[Data entries]
Segment Open
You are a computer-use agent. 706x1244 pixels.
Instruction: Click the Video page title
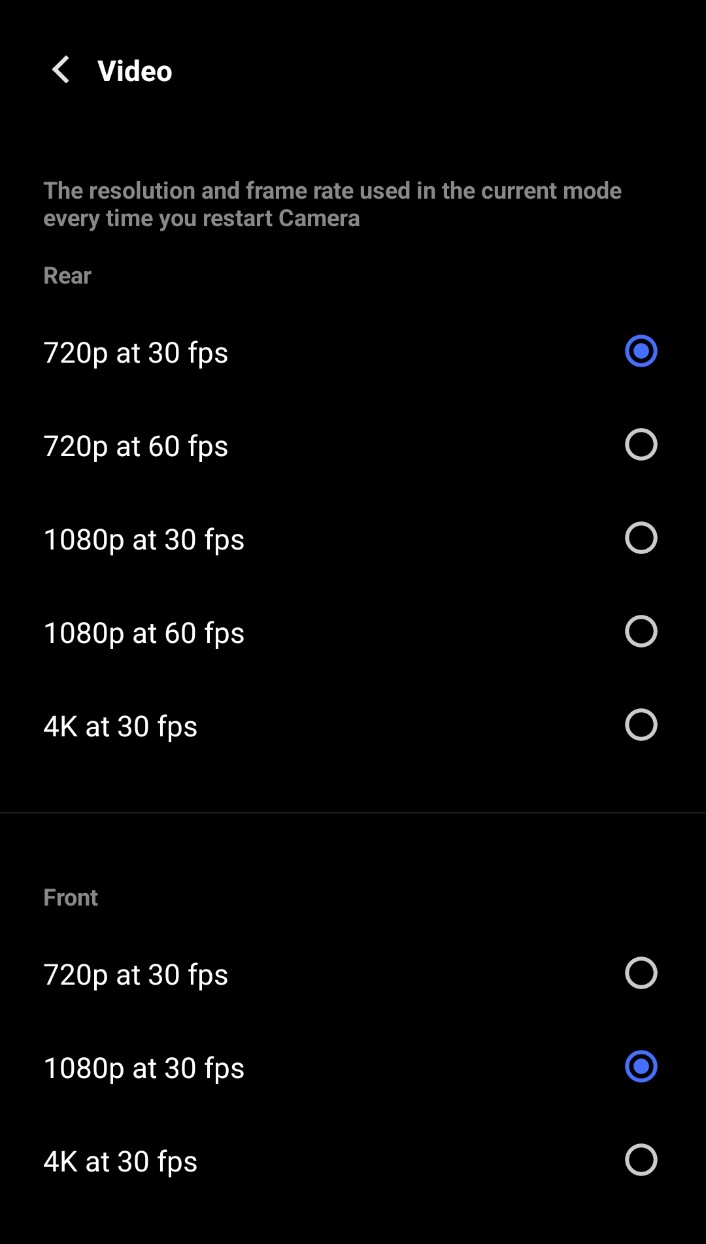[x=135, y=71]
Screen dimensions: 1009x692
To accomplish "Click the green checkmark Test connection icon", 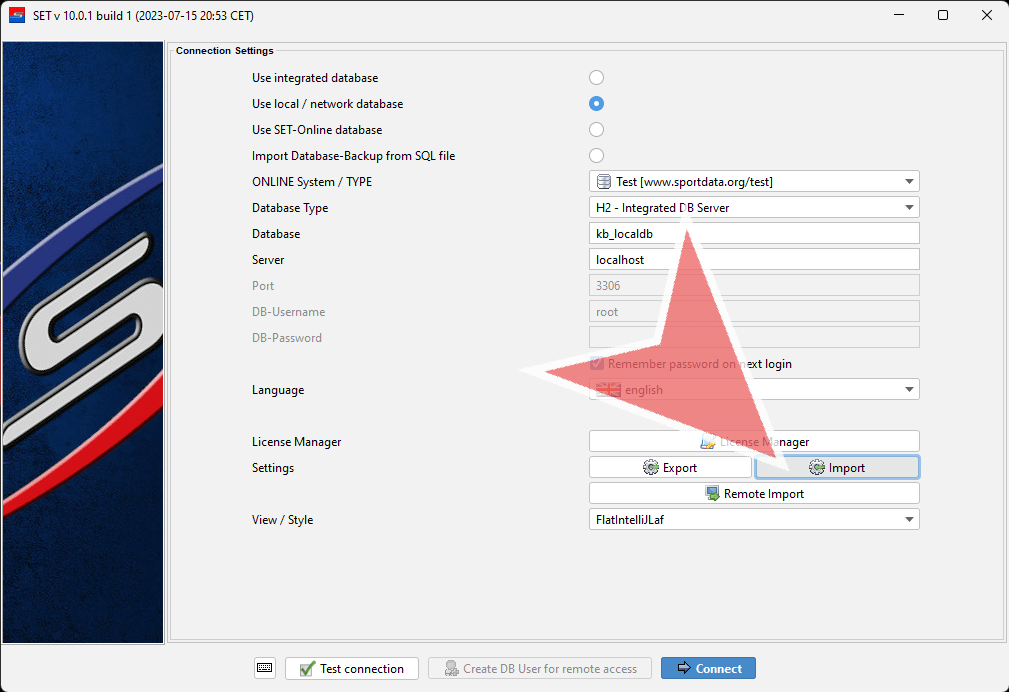I will coord(307,669).
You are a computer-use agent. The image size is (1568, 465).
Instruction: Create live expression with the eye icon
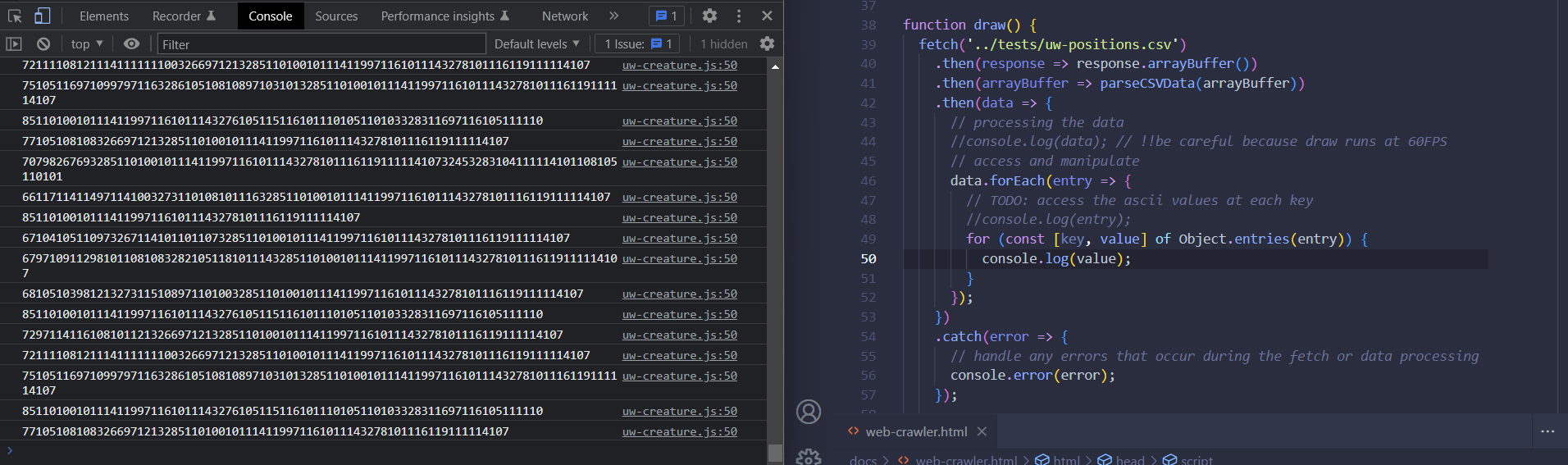coord(131,44)
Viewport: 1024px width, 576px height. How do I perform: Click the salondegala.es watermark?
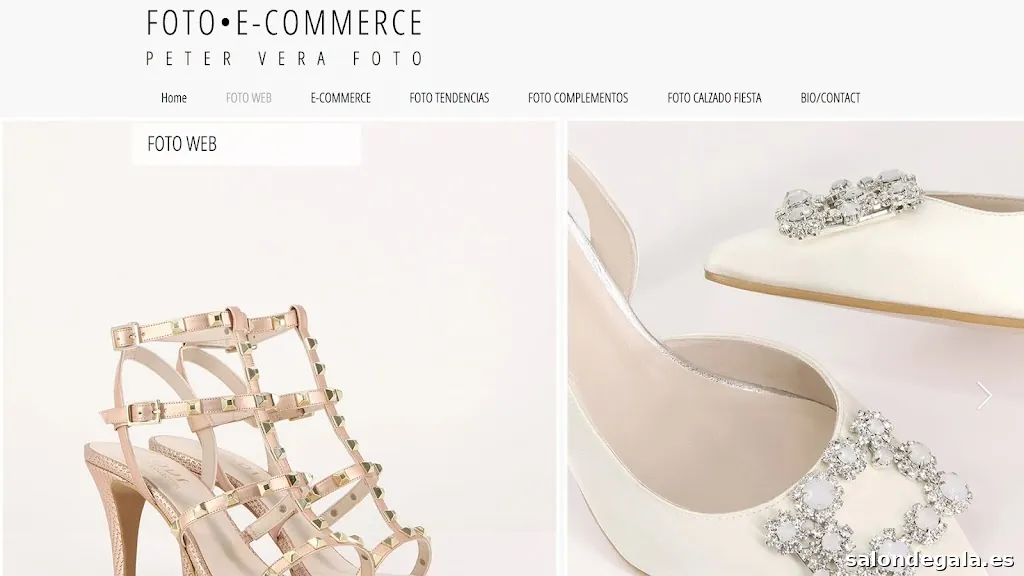coord(929,560)
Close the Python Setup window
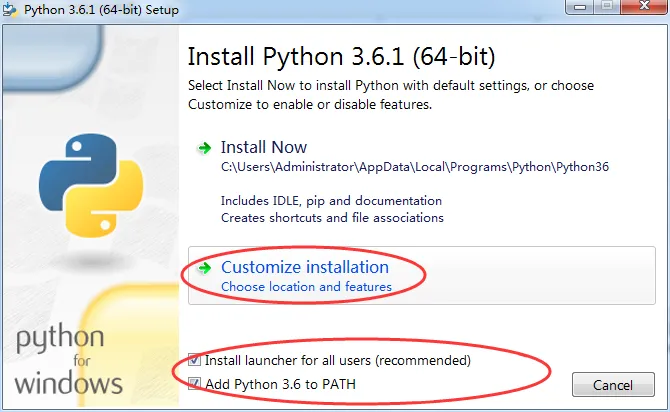This screenshot has width=670, height=412. point(643,8)
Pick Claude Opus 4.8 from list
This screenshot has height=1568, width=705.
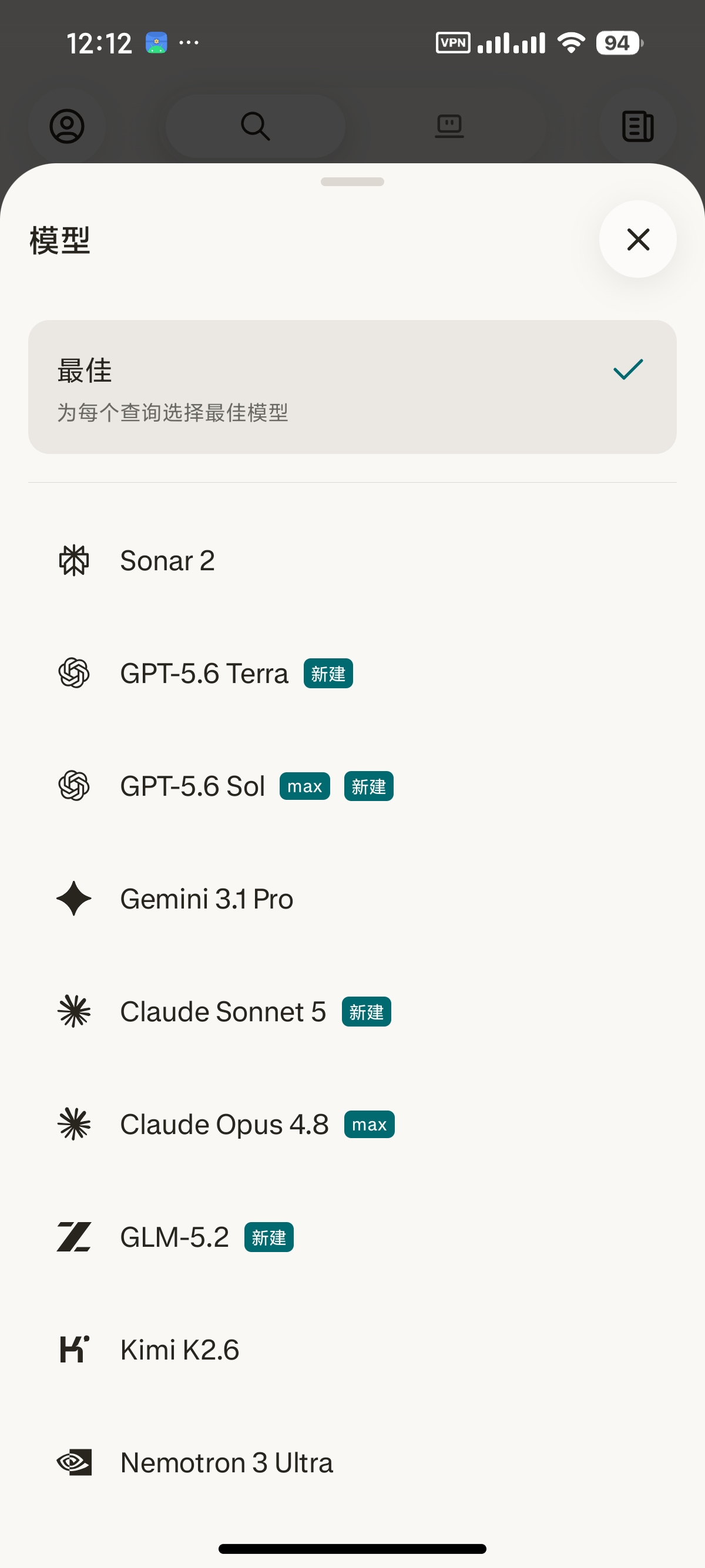coord(352,1124)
Segment Closed
TASK ITEM:
All lines holding the word "agent" must be copied from the data.

SOLUTION FOR THIS EXERCISE:
You are a computer-use agent. 706x1244 pixels.
You are a computer-use agent. The image size is (1568, 465).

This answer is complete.